A new study reveals that heart attack victims are becoming younger and fatter.
Cleveland Clinic researchers report that the usual age of people suffering the terminal heart attacks fell from 64 years old to 60 years old over the past two decades.
Lifestyle changes to reduce weight, eat right, exercise and quit smoking are critical for prevention of heart attack, said senior researcher Dr. Samir Kapadia, a professor of medicine and section head of interventional cardiology.
Dr. Samir also stated that functioning to these heart-healthy developments is a job for doctors at routine check-ups as well as patients.
The latest results are steady with other current data on heart attack patients, said Dr. Gregg Fonarow, a professor of cardiology at the University of California, Los Angeles.
Substantially increased efforts are needed to improve heart health to further reduce the rates of cardiovascular events and premature cardiovascular deaths, he said.
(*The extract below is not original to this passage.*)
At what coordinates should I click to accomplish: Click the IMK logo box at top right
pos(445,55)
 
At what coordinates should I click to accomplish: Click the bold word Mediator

The study authors were amazed to find that smoking had amplified from 28 percent to 46 percent of heart attack patients
Primary care physicians and cardiologists have to work harder to provide education and specific programs to help reduce risk factors in the community to reduce the burden of heart attack, Kapadia said.
Doctors can tutor patients and provide applied plans for a heart-healthy lifestyle, he said. And patients need to stick to their efforts, he added.
“Patients should take responsibility and place health as the highest priority to change their lifestyle in order to prevent heart attacks,” Kapadia said.